I want you to know, and be prepared for the fact that people are not just waiting for you to show up. I’m willing to bet that no one will care when you get to Target. I don’t think the waitresses and waiters at Applebee’s will stand and watch you eat, hold your hand and wipe your mouth. If someone tries to give you candy in a traffic jam, Mommy will call the police. When we go shopping for clothes, if someone takes you out of the cart, brings you into a back room and starts feeding you various meats, they will be arrested and on TV that night.
I know this is hard and confusing to hear. Come close, my love. It’s best to be surrounded by loved ones in times of emotional distress and turmoil.
None of this means you are not loved or precious.
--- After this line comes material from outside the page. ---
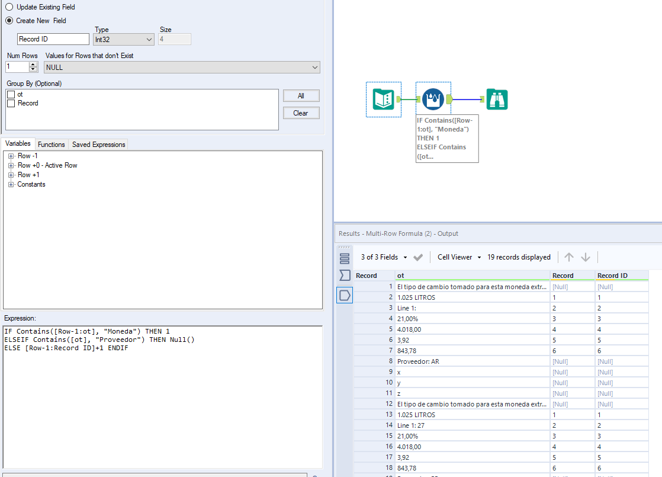Click the up navigation arrow in Results toolbar
Viewport: 662px width, 477px height.
point(568,257)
It just means you are not Miss Thailand 2015, as you’ve been led to believe by nearly every single Thai person you’ve met.
It means that you will not get to eat a small meal everywhere we go, including but not limited to: gas stations, clothing stores, drug stores, stranger’s homes and the DMV.
It means that you will actually have to stay with Mom and Dad while we are out in public. Or stay in the cart. Sorry, bud.
It means you won’t get to go back into the kitchen of the restaurants we will eat in.
It means that if we’re out in public and you see someone with something you want, you don’t get to walk up to them, smile and say ‘PPPWWWEASSE’ and get some.
It also means, cherub, that since we’re in America, where more people parent the way we do, if you decide you want to scream and throw a temper tantrum in public, we’re going to let you. I know this sounds evil and awful, but we don’t care.
Mommy and Daddy love you so much. We will get through this together, I promise.